最近のビデオ映像で、レッドブルのデザイナーであるエイドリアン・ニューイが手掛けたRB8(レッドブルの2012年型車)のフロントノーズの先端が明らかに曲がりやすくなっていることが判明した。まるで「ゴム」でできているかのように見受けられるため、ファンも含めた一部からレギュレーションに抵触しているのでは、との疑問があがっていた。
しかし、イタリア紙『La Gazzetta dello Sport(ガゼッタ・デロ・スポルト)』のジャーナリスト、アンドレア・クレモネシは、「FIA(国際自動車連盟/F1の統括団体)によれば、すべては合法である」と述べ、次のように説明した。
「問題になっているパーツは構造物ではないため、クルマの他のパーツのように厳正なる審査の対象にはならないとする回答がパリから届いた」
「FIAは、ノーズコーンが他のクルマの側面に接触した際、危険な状態を避けるため、柔らかい素材のノーズを求めていると言明している」
また、ドイツ誌『Auto Motor und Sport(アウト・モートア・ウント・シュポルト)』のジャーナリスト、トビアス・グルーナーも似たような分析をしている。
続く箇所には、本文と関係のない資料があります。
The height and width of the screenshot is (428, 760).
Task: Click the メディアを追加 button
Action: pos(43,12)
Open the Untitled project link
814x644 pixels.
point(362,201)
「映像を技術の専門家たちに見せたところ、みんなの意見は一致した。単なる思い過しだ、と」
ノーズの先端は、FIAのクラッシュテストを満たすために他のパーツよりも「常に柔らかく」できているとクルーナーは述べた。また、F1アブダビGP(4日実施)で最初のピットストップを行ったベッテル(セバスチャン・ベッテル/レッドブル)のノーズは、フロントウイングにダメージを負っていたために、よりもろく見えたのではないか、とグルーナーは考える。
イタリアの『Autosprint(オートスプリント)』は記事の中で、「ほかのチームのエンジニアに意見を求めたところ、ノーズの先端をある程度変形させることが認められていると分かった」と付け加えた。
「とは言うものの、レッドブルが程度を超えた解釈をしている可能性は非常に高い。なぜならば、変形可能な構造がフロントウイングを支えることで、ウイングをできるだけ地面すれすれに近づけるからだ」と指摘。
「専門家の中にはそう信じ込んでいる者もいる」と加えた。